Originally published November 4 2009
Women with breast cancer have low vitamin D levels, scientists discover
by S. L. Baker, features writer
(NaturalNews) At the American Society of Clinical Oncology's Breast Cancer Symposium held in San Francisco recently, researchers from the University of Rochester Medical Center made an announcement that at first glance may seem startling -- at least it may startle people who are unaware of the preventive and healing power of nutrients. When they studied 166 women undergoing treatment for breast cancer, the scientists found the vast majority, about 70 percent, had something other than their cancer in common: they had very low levels of vitamin D in their blood. What's more, women whose disease had progressed to late-stage (i.e. terminal) cancer had the lowest levels of all.
According to the researchers' statement to the media, their take away message about the breast cancer study seems to be simply that women with breast malignancies need to take high-dose vitamin D supplements to help protect bone mass and decrease fracture risk during cancer treatment. They recommend that women with breast cancer take weekly high doses of vitamin D, at least 50,000 international units or more.

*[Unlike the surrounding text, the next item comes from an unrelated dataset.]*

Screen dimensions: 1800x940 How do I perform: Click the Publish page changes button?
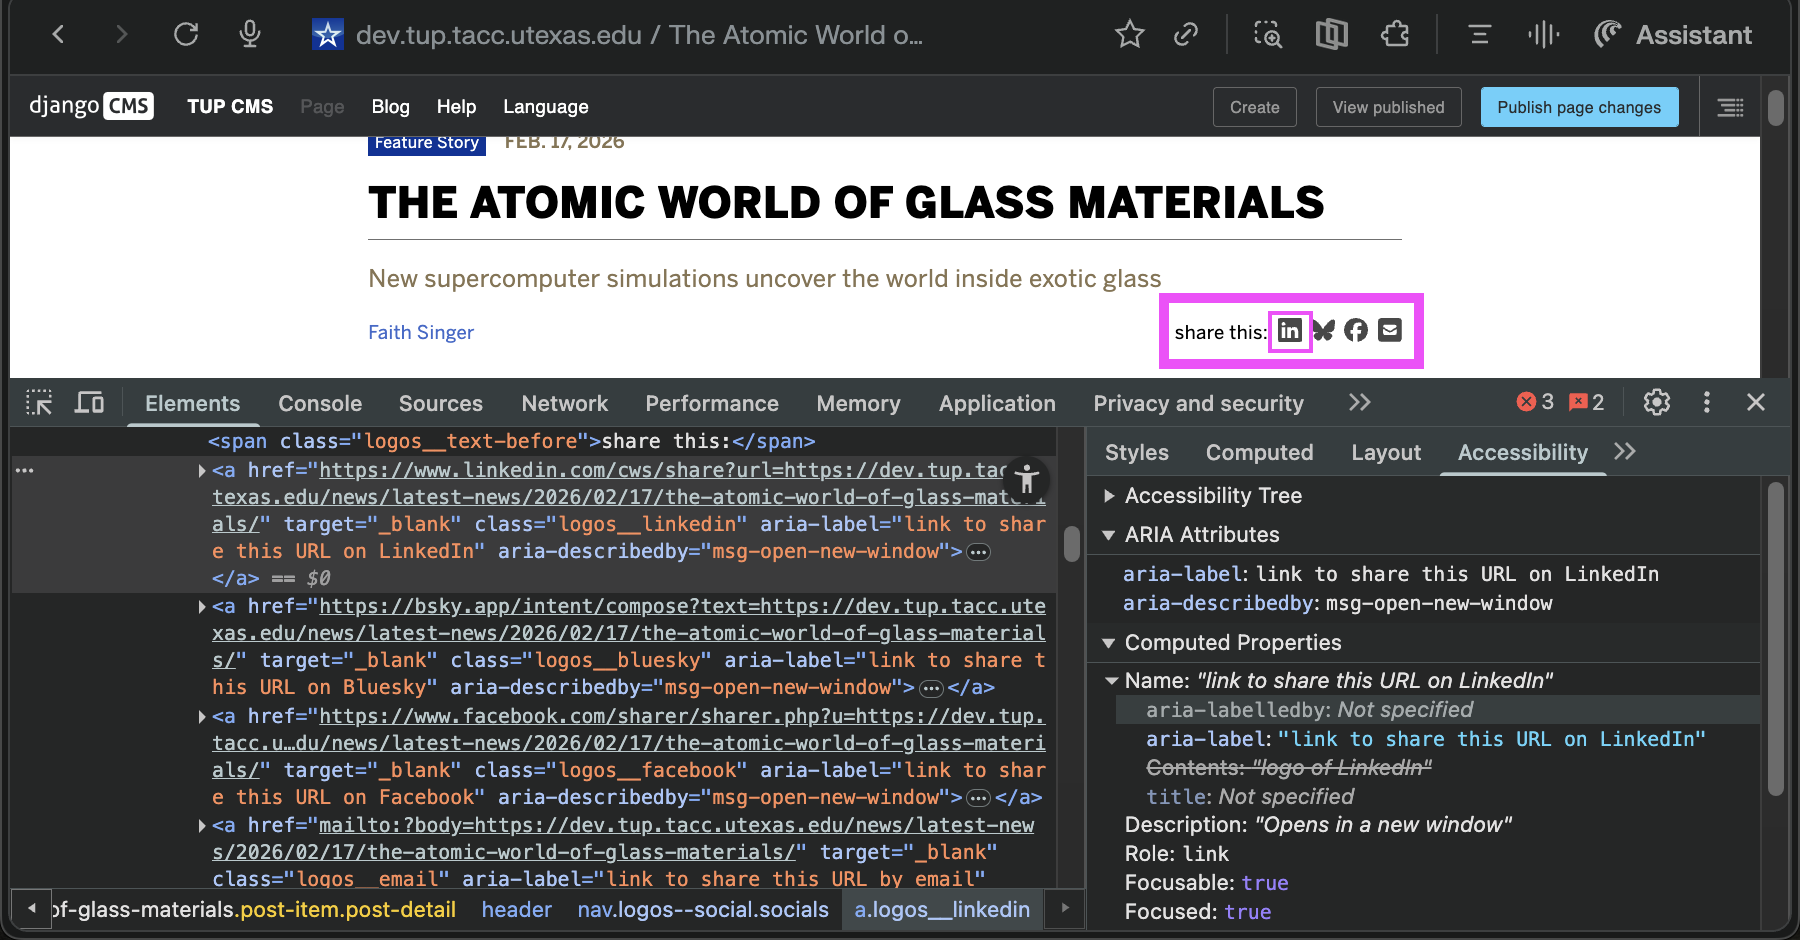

"Vitamin D is essential to maintaining bone health, and women with breast cancer have accelerated bone loss due to the nature of hormone therapy and chemotherapy. It's important for women and their doctors to work together to boost their vitamin D intake," said Luke Peppone, Ph.D., research assistant professor of Radiation Oncology at Rochester's James P. Wilmot Cancer Center and a member of the National Cancer Institute's Community Clinical Oncology Program research base in Rochester.
The scientists also pointed out that symptoms of vitamin D deficiency include muscle pain, difficulty sleeping, weak bones resulting in fractures, low energy, fatigue, lowered immunity, symptoms of depression and mood swings. And these symptoms are also commonly seen in women who are undergoing breast cancer treatment with chemotherapy and/or radiation.
Surprisingly, what the researchers didn't point out is that the lack of vitamin D found in women with breast cancer could be the cause of their disease -- or least a factor in it. As Mike Adams covered recently in NaturalNews, previous research has shown vitamin D can reduce cancer rates by 77% (http://www.naturalnews.com/021892_cancer_Vit...) and vitamin D appears to play a specific role in preventing cancer of the breast (http://www.naturalnews.com/027230_cancer_Vit... breast cancer).
Fortunately, some mainstream Western physicians are becoming aware of the value of vitamin D to prevent and treat malignancies. In a paper recently published paper in the Journal of Environmental Pathology, Toxicology and Oncology, a team of doctors from Legacy Emanual Hospital in Portland, Oregon, stated: "Because most physicians do not appreciate the role of vitamin D deficiency in predisposing the development of cancer, we have written this important report as a wake-up call to physicians and other healthcare workers in documenting the relationship of vitamin D deficiency and cancer. Epidemiological data show an inverse relationship between vitamin D levels and breast cancer incidence..." In addition, the Legacy Emanual Hospital physicians pointed out that low vitamin D intake has been indicated in colorectal carcinogenesis and vitamin D deficiency has been documented in people with prostate cancer, ovarian cancer, and multiple myeloma, too.